Introducing Responder MultiRelay 1.0

I found this over the weekend as well on Twitter. Looks like an excellent enhancement to an awesome MiTM tool. According to the blurb on GitHub it:

“Currently MultiRelay relays HTTP, WebDav, Proxy and SMB authentications to an SMB server. This tool can be customized to accept a range of users to relay to a target. The concept behind this is to only target domain Administrators, local Administrators, or privileged accounts.”

SDRs used to Break 3G to 5G Mobile Phone Security

Researches recently discovered it is possible to snoop on 3G to 5G cellular networks using a fake base station created by an software defined radio (SDR). It has been well known for the past few years that 2G mobile phone security has been broken, but 3G to 5G remained secure. However, the researchers have now determined that lack of randomness and other weakness you can decrypt traffic over the air.

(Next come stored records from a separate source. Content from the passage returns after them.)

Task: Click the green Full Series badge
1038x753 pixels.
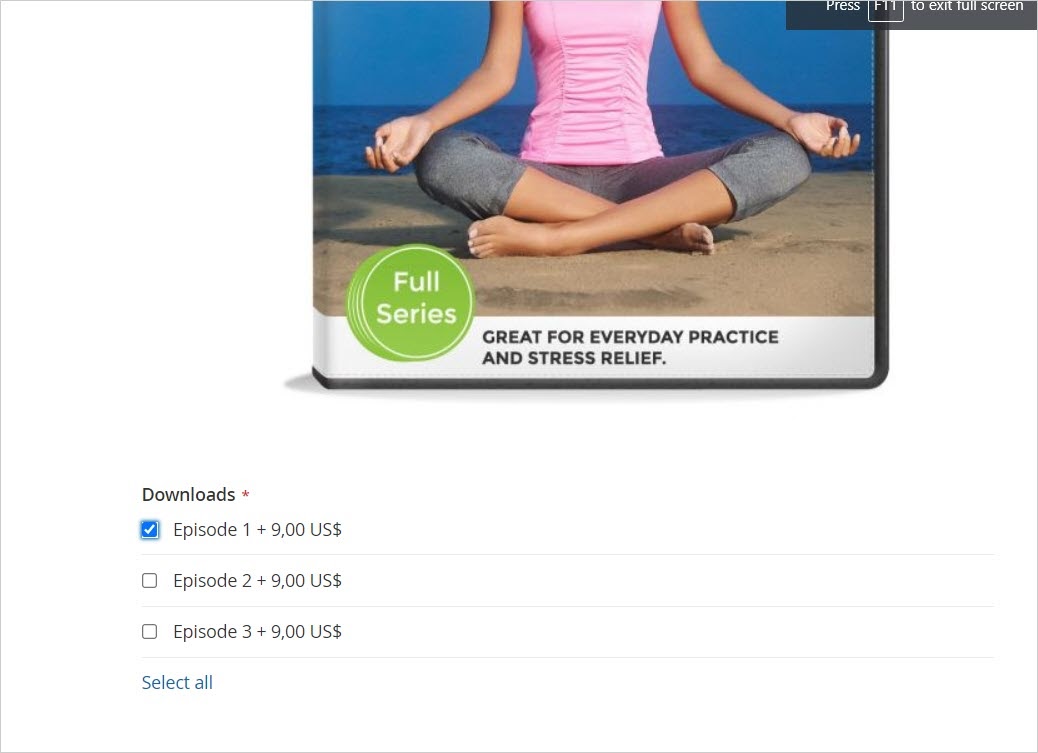Action: tap(411, 303)
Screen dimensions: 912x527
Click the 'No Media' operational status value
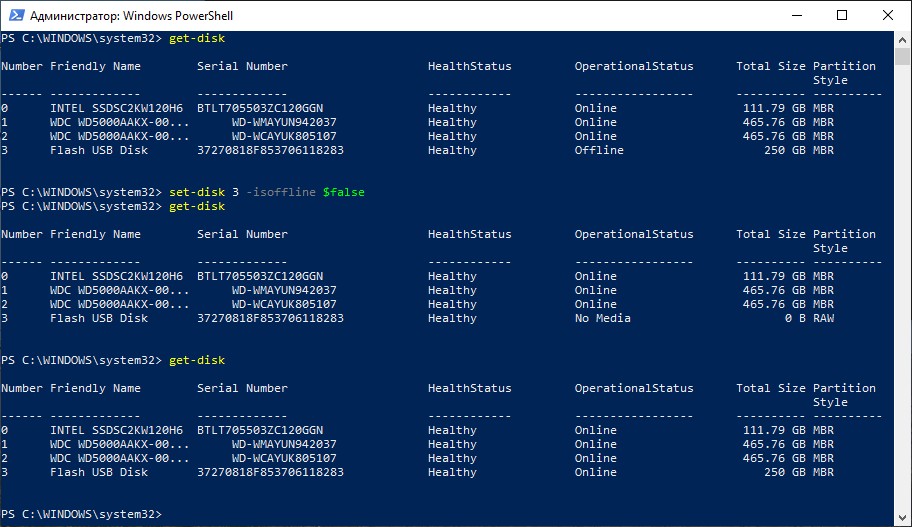[x=602, y=318]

In their research they used a USRP B210 SDR which costs about $1300, but it’s likely that cheaper TX/RX capable SDRs such as the LimeSDR, HackRF One, and others could also be used. The LimeSDR retails for about $300 and the HackRF One retails for about $330.

Using Cheap USB Adapters as SDR Transmitters

I stumbled across two excellent write ups on how to make a software defined radio (SDR) transmitter on the cheap.

Osmo-FL2K, which is a newly released piece of software by Steve M from Osmocom that turns a common $5-$15 USB to VGA adapter into a transmit only capable SDR. It is very complimentary to the RTL-SDR.

Ted Yapo has released plans and source code which allows the use of a low cost FT232RL based USB to Serial Port adapter as a transmit capable SDR. It appears that the FT232RL via harmonics is able to transmit up to at least 27 MHz, and possibly higher.

Microsoft is replacing Edge with a new browser that is based on Chromium

Microsoft recently announced the end of life for their new Edge browser that was introduced with Windows 10 as a lightweight more secure version of Internet Explorer. Due to a number of severe vulnerabilities shortly after the product was launched it never got any significant traction in the browser wars. It is suspected that they will be writing a new browser that is based on the Chromium engine.